● **JOUW OPDRACHT**: Herschrijf het deel van de items dat begint bij de regel met "Reload the current page" en doorloopt tot het einde van de items, waarbij je "icon" vervangt door "button" en verder niets wijzigt. Laat de afbeeldingen weg uit je antwoord.

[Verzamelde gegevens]
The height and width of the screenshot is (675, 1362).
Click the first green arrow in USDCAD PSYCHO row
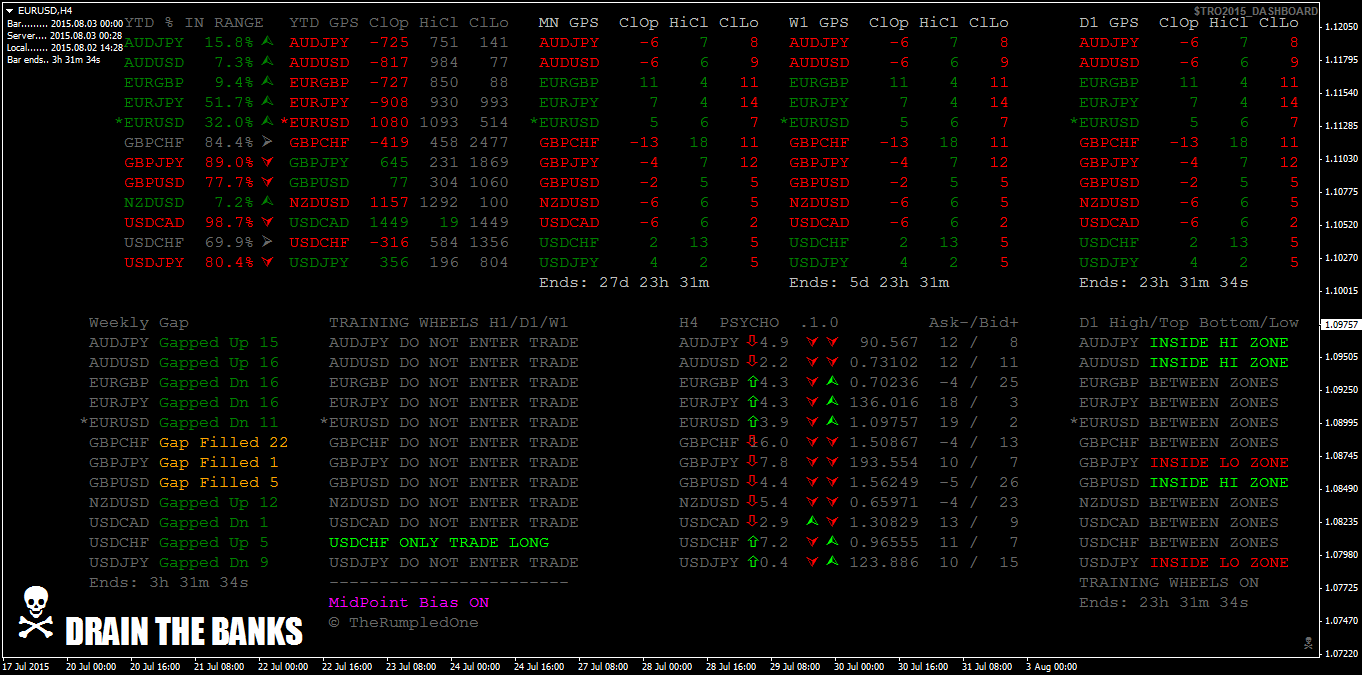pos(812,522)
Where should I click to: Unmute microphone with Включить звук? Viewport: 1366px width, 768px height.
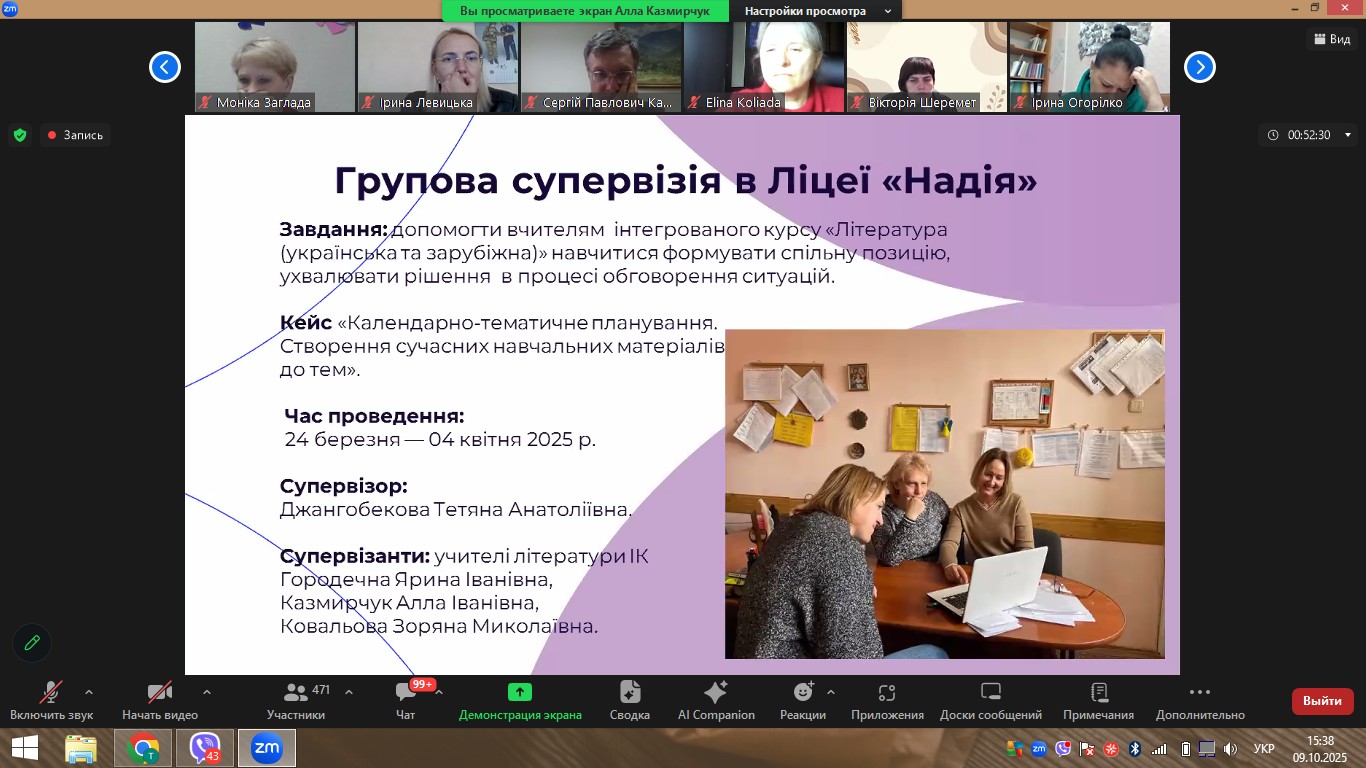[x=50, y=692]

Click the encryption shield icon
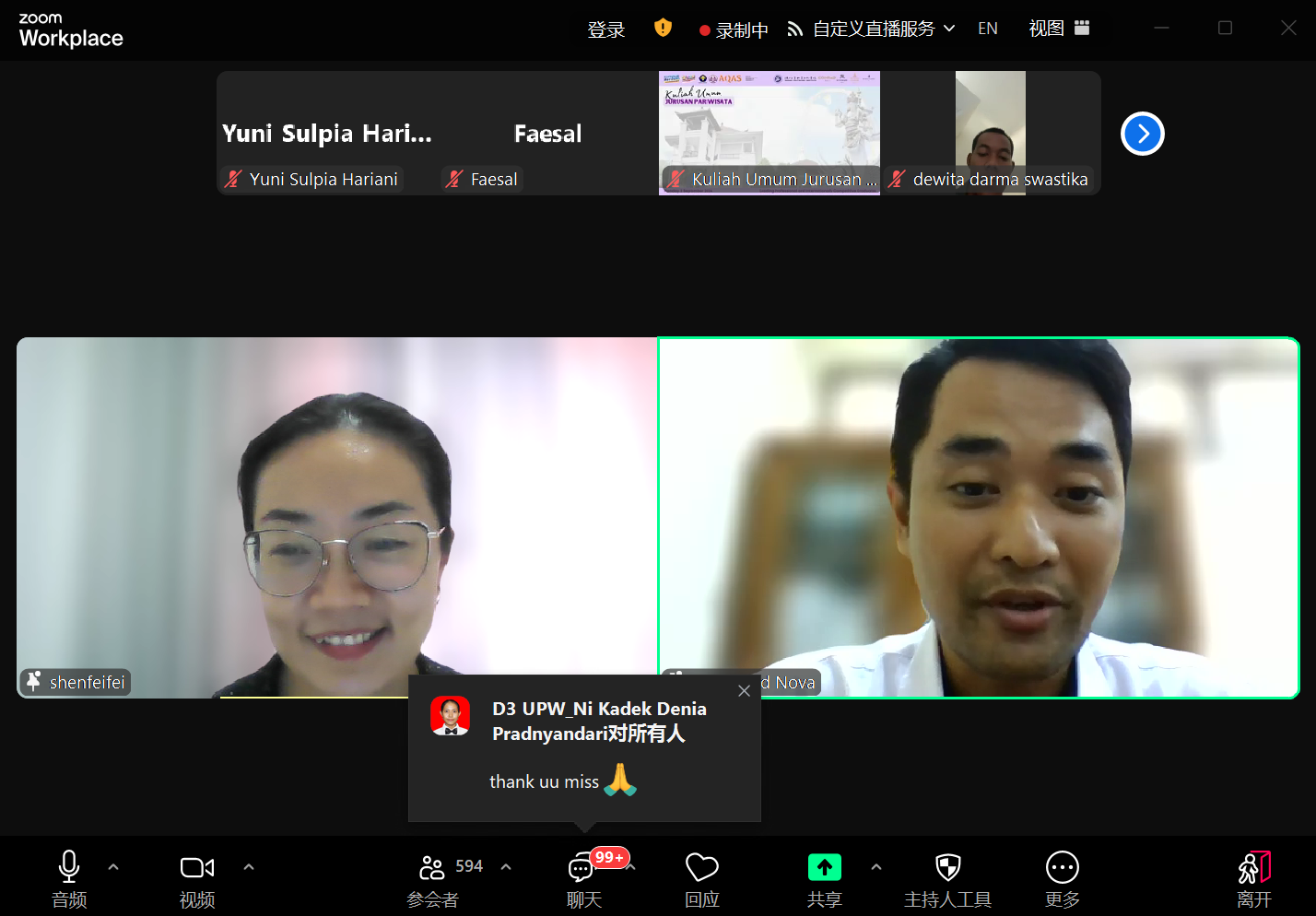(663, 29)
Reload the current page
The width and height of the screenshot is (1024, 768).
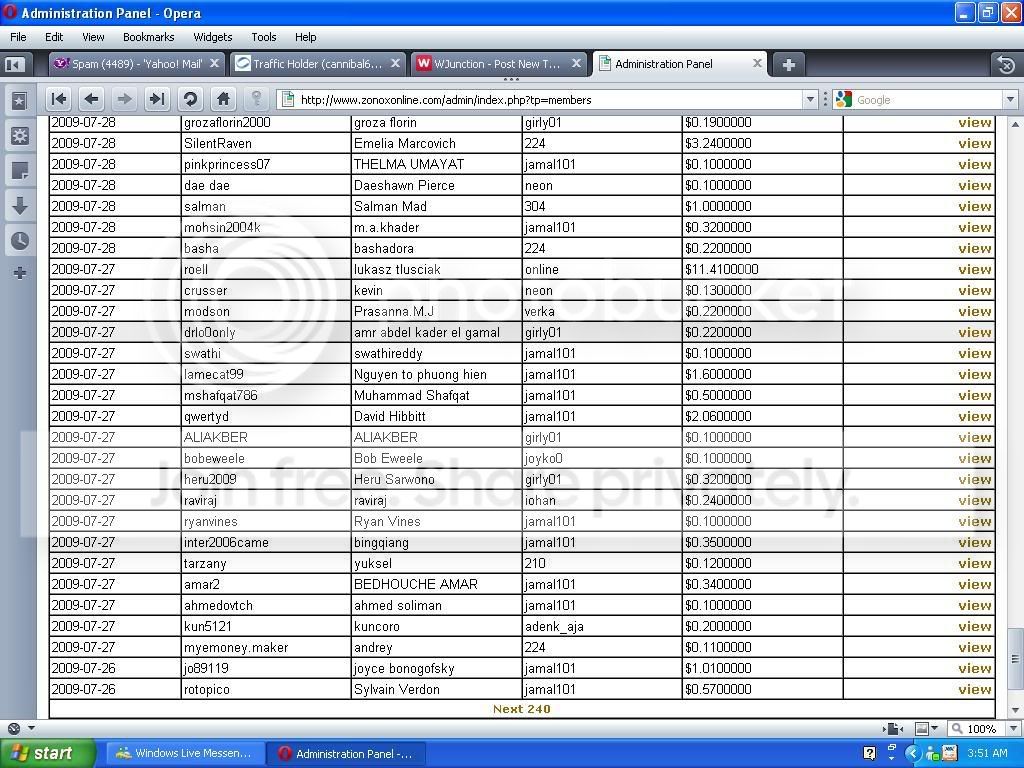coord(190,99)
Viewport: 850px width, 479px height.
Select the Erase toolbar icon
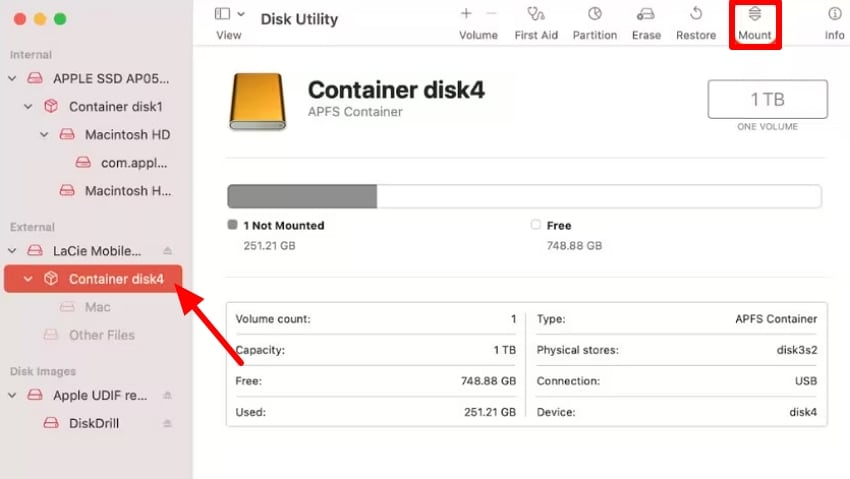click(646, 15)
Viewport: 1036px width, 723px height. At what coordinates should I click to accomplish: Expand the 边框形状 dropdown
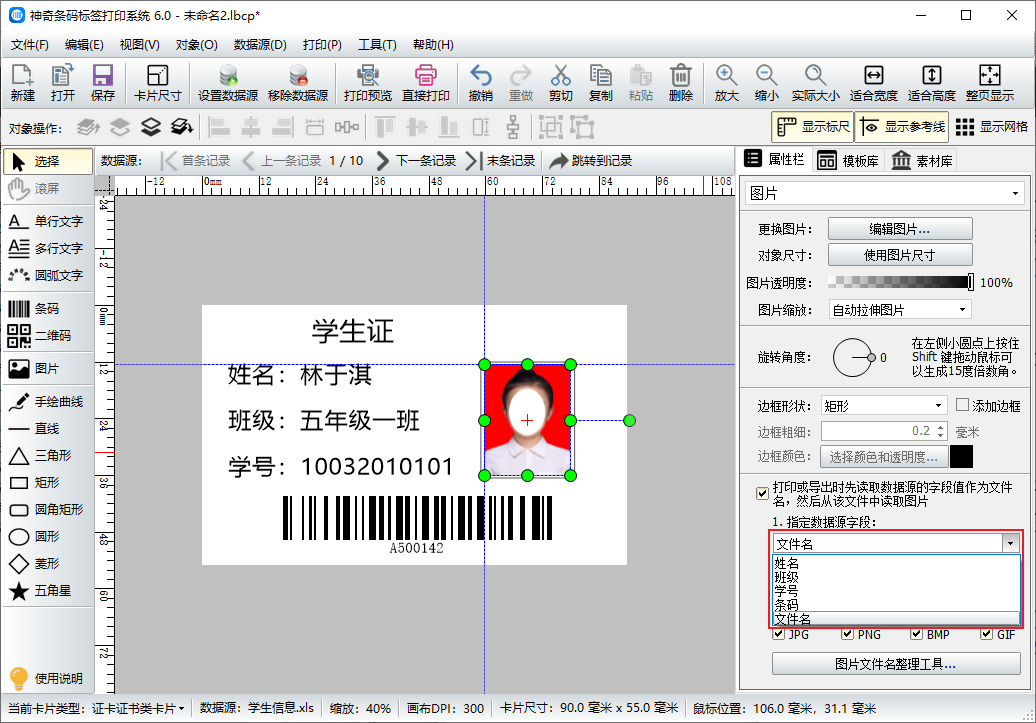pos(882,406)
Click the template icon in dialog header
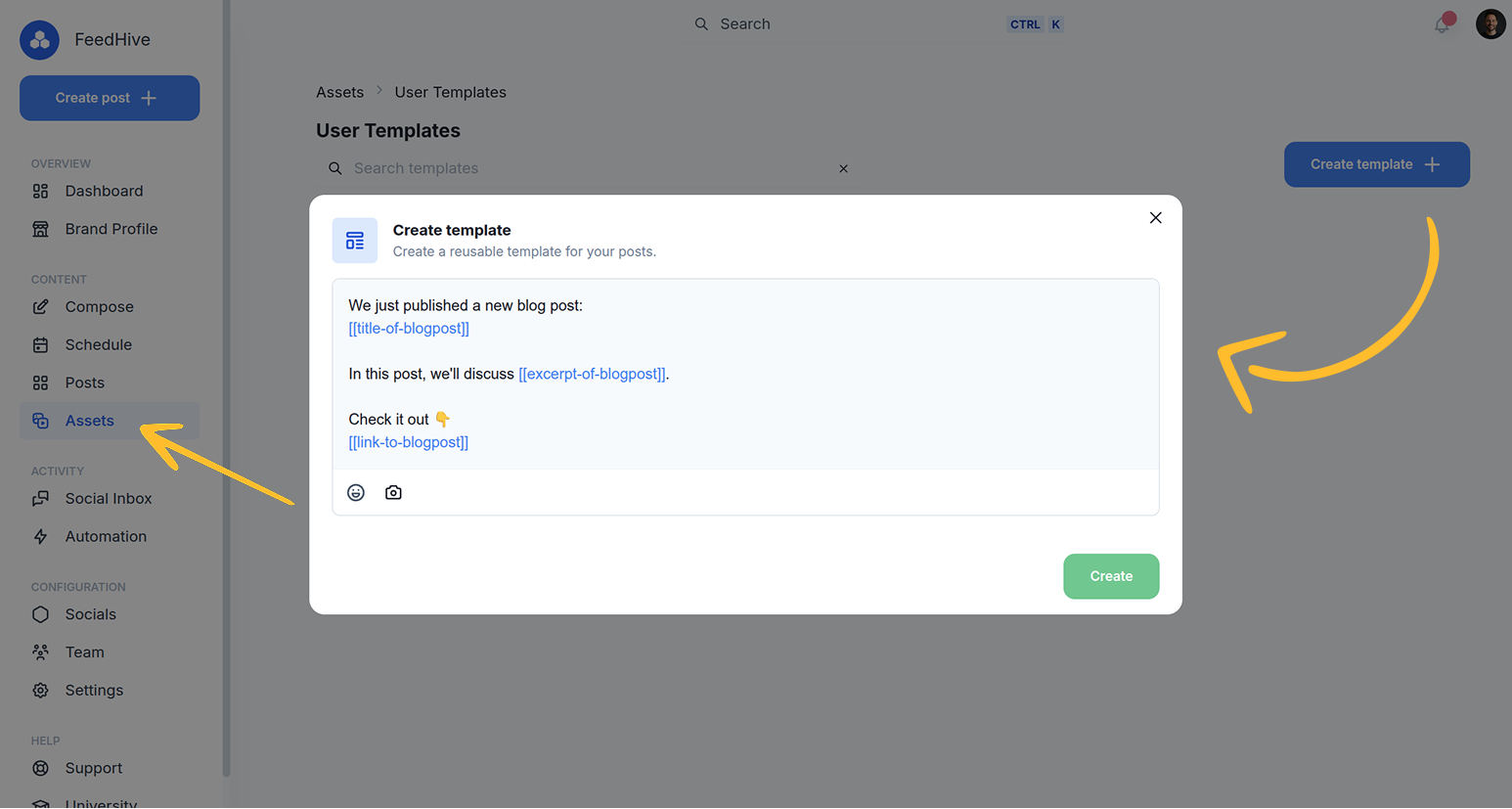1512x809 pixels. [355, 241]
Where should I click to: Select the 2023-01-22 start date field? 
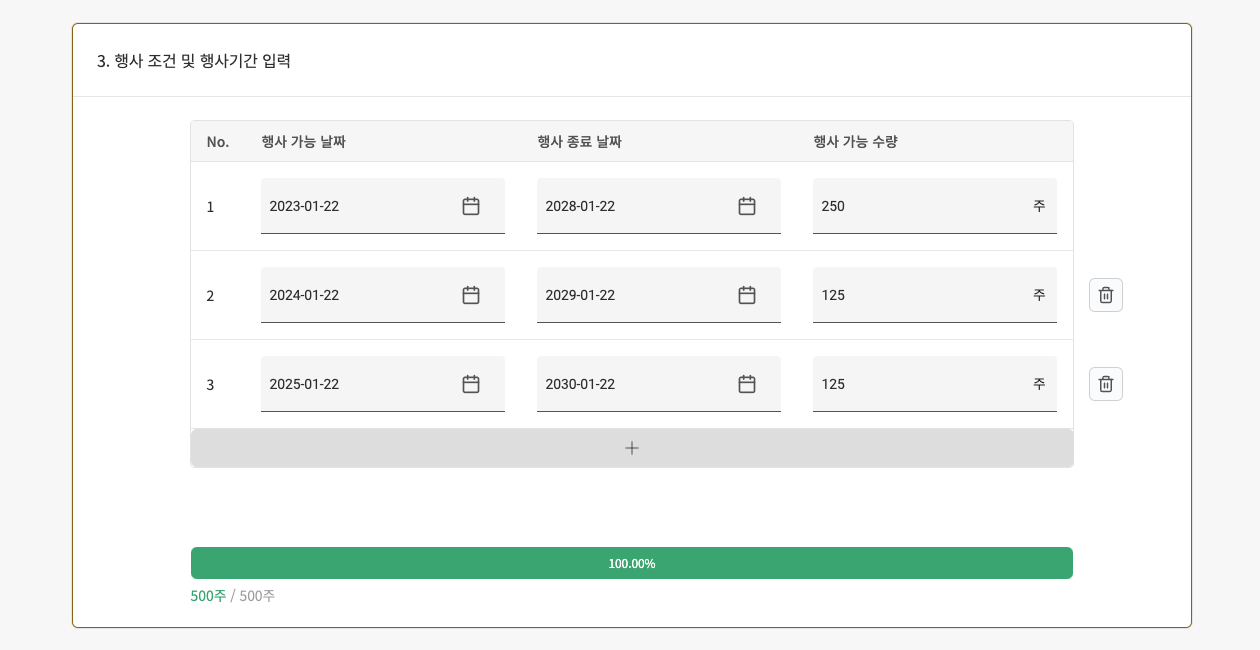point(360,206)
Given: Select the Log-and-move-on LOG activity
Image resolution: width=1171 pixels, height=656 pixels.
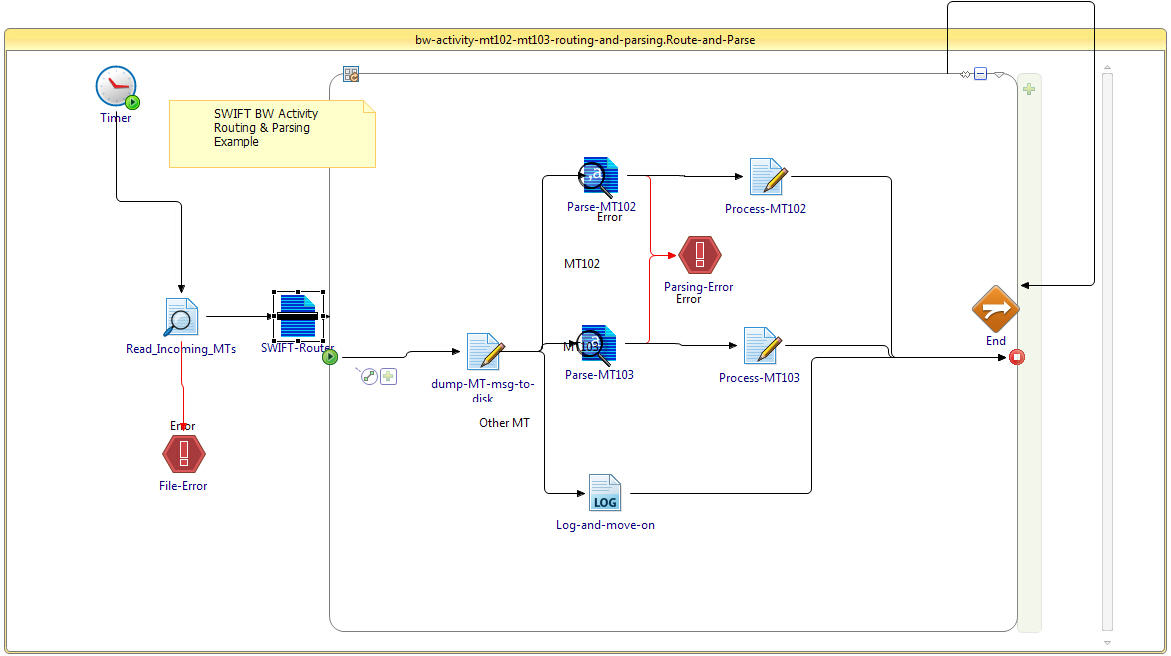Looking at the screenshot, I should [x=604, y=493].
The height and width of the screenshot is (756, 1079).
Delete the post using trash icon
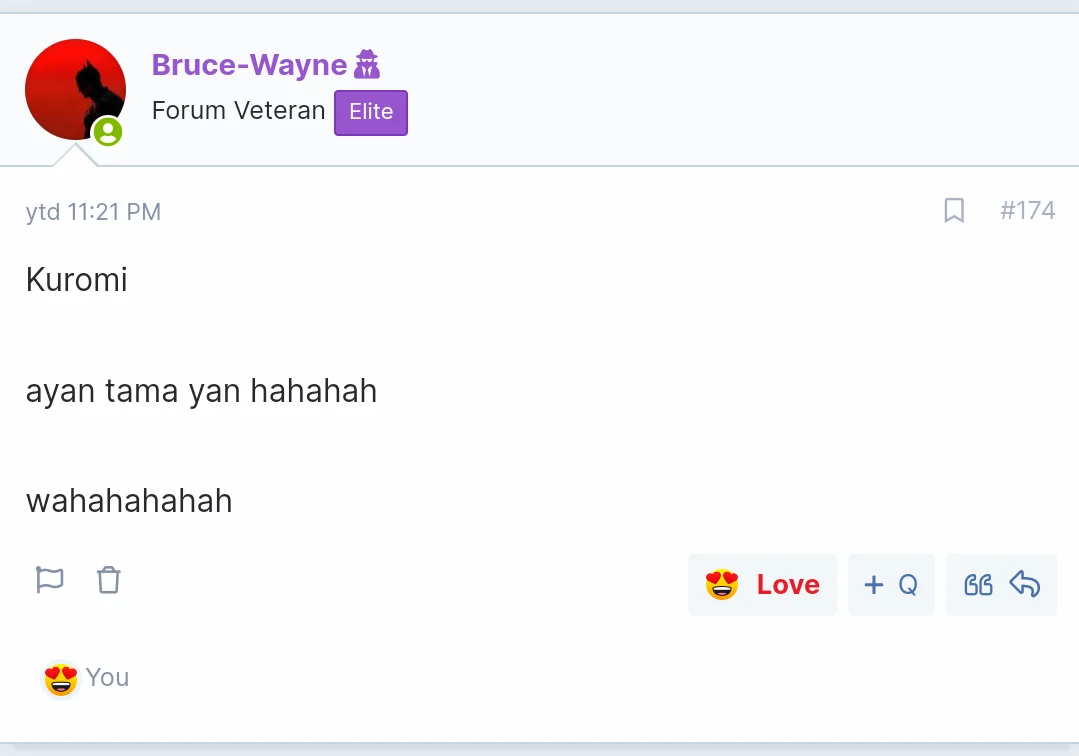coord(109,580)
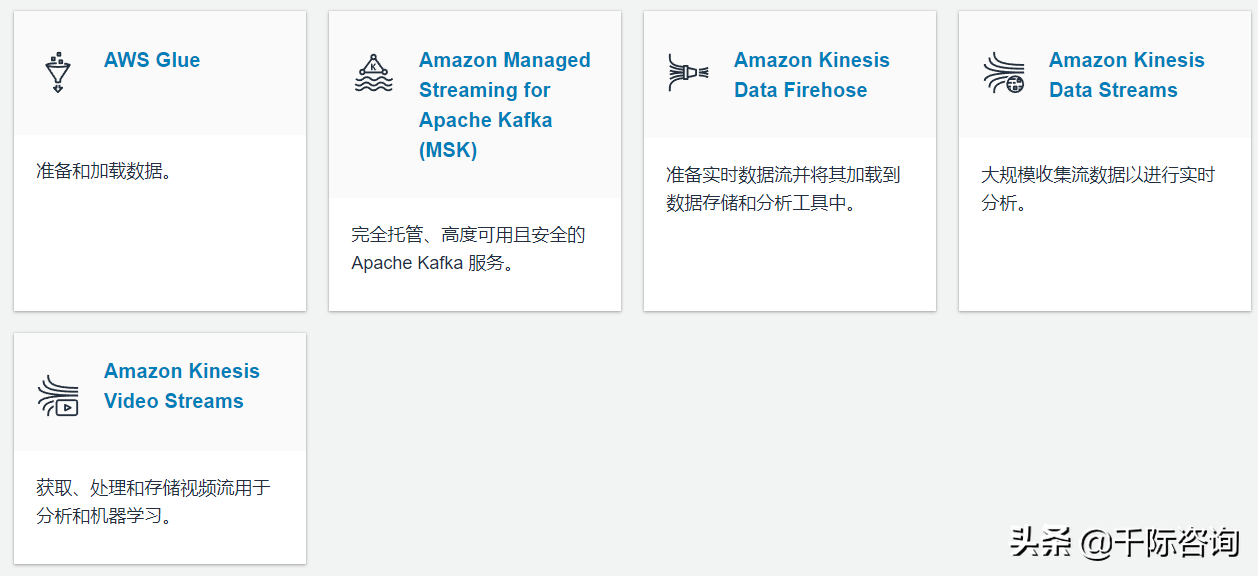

● **VERWACHT ANTWOORD**:
Reload the current page
The width and height of the screenshot is (1024, 768).
coord(190,99)
Viewport: 850px width, 479px height.
Select the Erase toolbar button
click(646, 15)
Viewport: 1036px width, 723px height. At what coordinates should I click to accomplish: Expand the 边框形状 dropdown
pos(882,406)
Click the template button in dialog header
1512x809 pixels. [355, 241]
Where should I click to: Select the 2023-01-22 start date field? 
point(360,206)
Given: Select the Log-and-move-on LOG activity
Image resolution: width=1171 pixels, height=656 pixels.
Looking at the screenshot, I should [x=604, y=493].
The height and width of the screenshot is (756, 1079).
Delete the post using trash button
coord(109,580)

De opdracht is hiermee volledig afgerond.